__Exercise requirements__:
Rewrite the items below, replacing "toggle" with "switch" and keeping everything else unchanged. Leave out the pictures.

__Dataset records__:
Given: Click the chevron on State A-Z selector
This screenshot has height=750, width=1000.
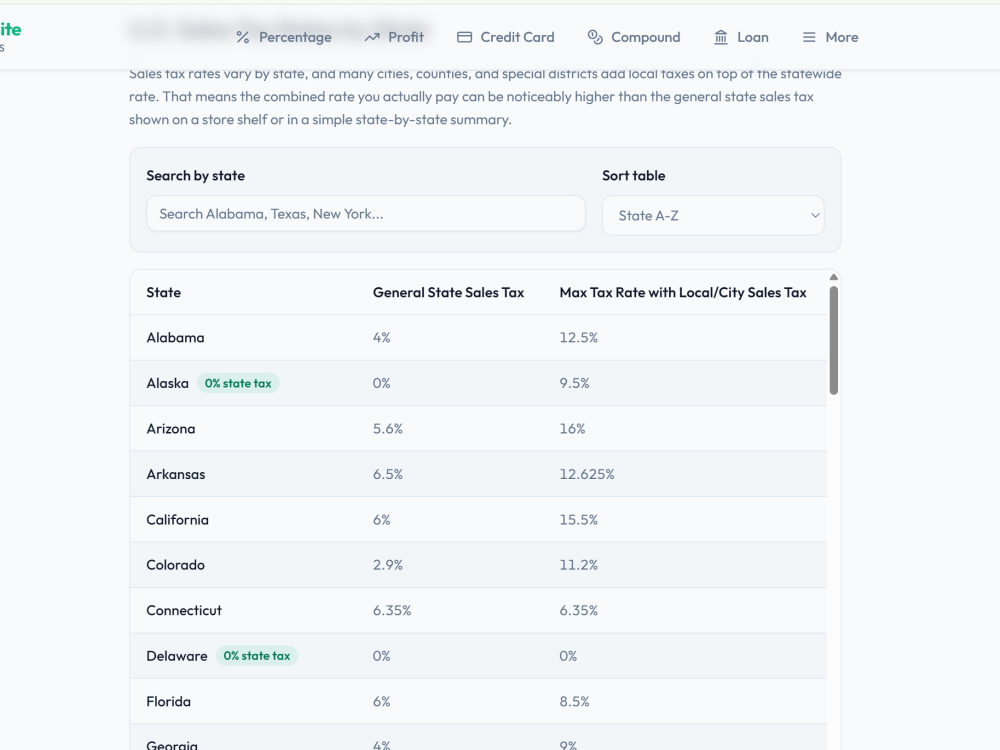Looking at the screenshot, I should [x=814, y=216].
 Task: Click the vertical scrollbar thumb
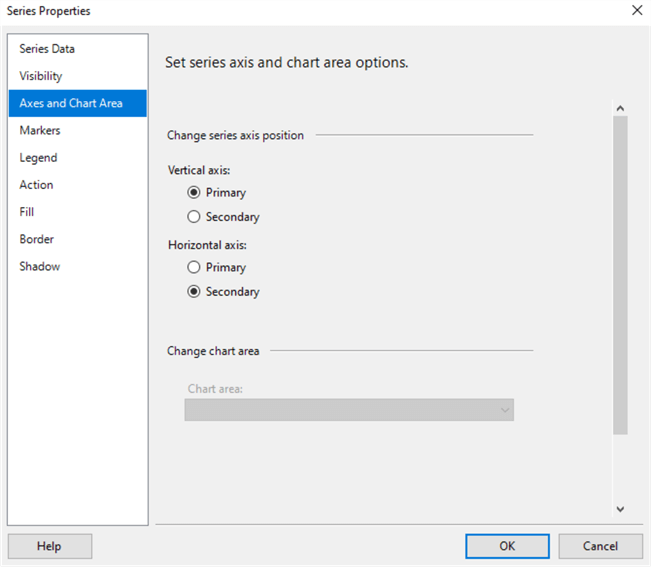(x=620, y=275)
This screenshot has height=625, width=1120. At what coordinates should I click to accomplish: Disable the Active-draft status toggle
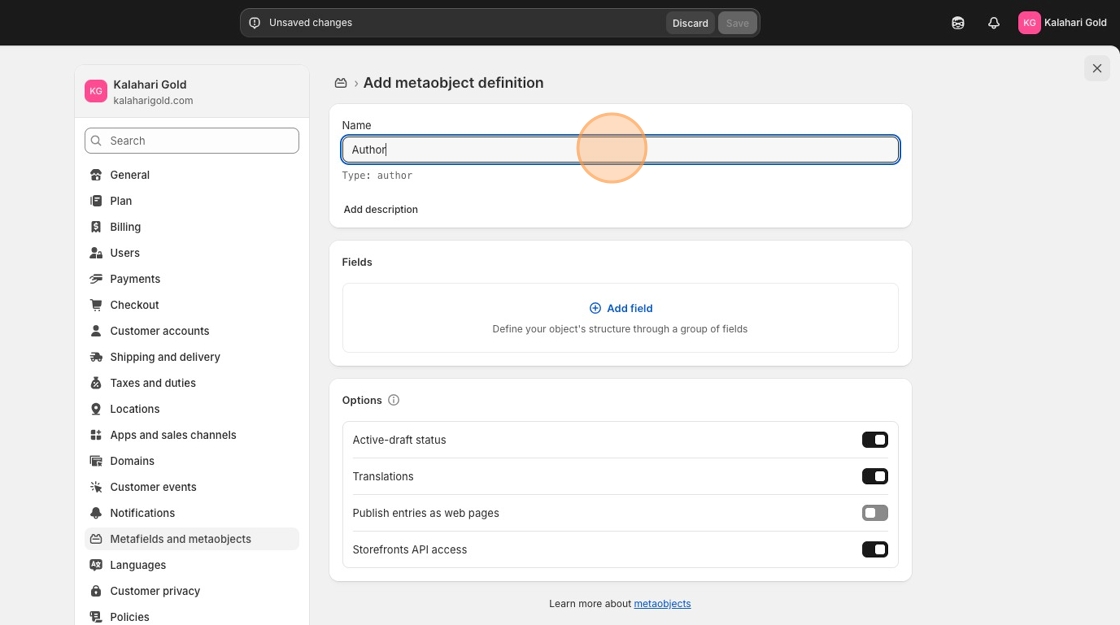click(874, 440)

__The response__:
Given: Click the chevron on State A-Z selector
This screenshot has height=750, width=1000.
Looking at the screenshot, I should [x=814, y=216].
 Task: Click the vertical scrollbar thumb
(x=620, y=275)
This screenshot has height=625, width=1120. At what coordinates should I click to accomplish: Disable the Active-draft status switch
click(874, 440)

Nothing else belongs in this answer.